Court of Appeals of Illinois, First District, Sixth Division

April 27, 2018

THE PEOPLE OF THE STATE OF ILLINOIS, Plaintiff-Appellee,
v.
VERNON CHAPMAN, Defendant-Appellant.

          Appeal from the Circuit Court of Cook County No. 07 CR 17363, Honorable Mary Margaret Brosnahan, Judge, Presiding.

          HOFFMAN PRESIDING JUSTICE delivered the judgment of the court, with opinion. Justices Cunningham and Connors concurred in the judgment and opinion.

          OPINION

          HOFFMAN PRESIDING JUSTICE.

         ¶ 1 The defendant, Vernon Chapman, appeals from an order of the circuit court entered on October 13, 2016, dismissing his amended petition under the Post-Conviction Hearing Act (Act) (725 ILCS 5/122-1 et seq. (West 2014)), which sought relief from a judgment of conviction entered against him on July 14, 2008, based upon his plea of guilty to one count of criminal drug conspiracy (720 ILCS 570/405.1(a) (West 2006)). For the reasons which follow, we vacate the circuit court's order of October 13, 2006, for want of jurisdiction and remand the matter for further proceedings.

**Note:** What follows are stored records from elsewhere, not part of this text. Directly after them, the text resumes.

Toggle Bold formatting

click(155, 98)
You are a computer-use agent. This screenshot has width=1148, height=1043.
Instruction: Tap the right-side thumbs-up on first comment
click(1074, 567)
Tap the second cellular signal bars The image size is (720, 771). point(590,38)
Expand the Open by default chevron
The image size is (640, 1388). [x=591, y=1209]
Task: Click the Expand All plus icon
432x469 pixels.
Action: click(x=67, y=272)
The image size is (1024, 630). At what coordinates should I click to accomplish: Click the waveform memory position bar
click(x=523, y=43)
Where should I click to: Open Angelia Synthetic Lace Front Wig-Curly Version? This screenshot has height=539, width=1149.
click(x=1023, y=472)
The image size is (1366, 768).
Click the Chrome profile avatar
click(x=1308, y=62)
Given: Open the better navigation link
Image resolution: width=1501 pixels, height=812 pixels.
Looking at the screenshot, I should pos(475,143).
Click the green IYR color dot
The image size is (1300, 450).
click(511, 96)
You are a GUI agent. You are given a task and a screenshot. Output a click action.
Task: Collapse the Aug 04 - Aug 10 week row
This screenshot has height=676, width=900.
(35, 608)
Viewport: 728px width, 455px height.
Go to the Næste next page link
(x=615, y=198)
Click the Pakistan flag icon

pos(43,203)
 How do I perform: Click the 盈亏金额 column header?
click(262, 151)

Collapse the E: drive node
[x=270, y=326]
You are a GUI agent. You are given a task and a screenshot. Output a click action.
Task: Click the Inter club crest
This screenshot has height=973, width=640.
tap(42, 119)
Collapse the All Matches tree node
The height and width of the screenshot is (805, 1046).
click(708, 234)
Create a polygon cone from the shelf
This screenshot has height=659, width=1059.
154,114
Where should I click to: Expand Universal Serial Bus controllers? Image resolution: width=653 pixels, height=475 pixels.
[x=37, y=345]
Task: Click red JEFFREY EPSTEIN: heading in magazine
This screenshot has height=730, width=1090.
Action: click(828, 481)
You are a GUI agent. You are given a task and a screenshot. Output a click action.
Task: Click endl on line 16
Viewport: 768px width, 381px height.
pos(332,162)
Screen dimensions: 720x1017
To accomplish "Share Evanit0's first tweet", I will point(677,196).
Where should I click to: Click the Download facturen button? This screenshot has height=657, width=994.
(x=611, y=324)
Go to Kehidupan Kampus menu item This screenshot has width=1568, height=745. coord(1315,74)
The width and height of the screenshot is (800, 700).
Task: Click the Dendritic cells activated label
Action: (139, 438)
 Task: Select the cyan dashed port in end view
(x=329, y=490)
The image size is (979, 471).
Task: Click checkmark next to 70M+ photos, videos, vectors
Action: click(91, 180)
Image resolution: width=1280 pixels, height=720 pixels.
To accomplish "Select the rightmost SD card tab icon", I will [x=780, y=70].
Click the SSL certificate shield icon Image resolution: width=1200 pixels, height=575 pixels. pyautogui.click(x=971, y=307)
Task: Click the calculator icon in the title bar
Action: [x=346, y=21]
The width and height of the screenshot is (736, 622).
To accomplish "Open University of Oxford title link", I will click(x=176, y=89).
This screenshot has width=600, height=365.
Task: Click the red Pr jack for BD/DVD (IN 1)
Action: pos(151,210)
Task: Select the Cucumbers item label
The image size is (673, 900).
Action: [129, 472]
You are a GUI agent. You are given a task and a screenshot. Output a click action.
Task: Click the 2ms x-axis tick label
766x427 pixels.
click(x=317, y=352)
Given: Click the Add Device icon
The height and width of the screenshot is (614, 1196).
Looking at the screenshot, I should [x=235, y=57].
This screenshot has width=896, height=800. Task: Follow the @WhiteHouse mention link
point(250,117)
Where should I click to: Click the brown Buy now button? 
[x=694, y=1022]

         ¶ 2 The defendant pled guilty to a single count of criminal drug conspiracy and was sentenced to six years' imprisonment, including a period of mandatory supervised release. Thereafter, the defendant filed a petition under the Act seeking relief from his conviction and sentence. On February 13, 2014, the circuit court entered an order dismissing that petition based on a finding that the defendant lacked standing. The defendant appealed, and on February 5, 2016, this court issued its order, reversing the circuit court's order dismissing the defendant's petition and remanding the matter for first-stage proceedings under the Act. People v. Chapman, 2016 IL App (1st) 140724-U. On April 18, 2016, the defendant filed an amended petition under the Act.

         ¶ 3 Our mandate in Chapman was filed with the clerk of the circuit court on October 18, 2016. On October 13, 2016, five days prior to the filing of our mandate, the circuit court summarily dismissed the defendant's amended petition. The defendant filed the instant appeal, challenging that order on jurisdictional grounds.

         ¶ 4 When a timely notice of appeal has been filed, the jurisdiction of the appellate court attaches and the circuit court is divested of jurisdiction. People v. Perry, 2014 IL App (1st) 122584, ¶ 13. The judgment of the appellate court becomes final when entered. However, it is the filing of the mandate that reinvests jurisdiction in the circuit court. Hickey v. Riera, 332 Ill.App.3d 532, 543 (2001). After the filing of a notice of appeal and prior to the filing of the appellate court's mandate, the circuit court lacks jurisdiction to enter any order of substance in the cause. Brownlow v. Richards, 328 Ill.App.3d 833, 836-37 (2002). An order entered by the circuit court in the absence of jurisdiction is void. People v. Davis, 156 Ill.2d 149, 155 (1993).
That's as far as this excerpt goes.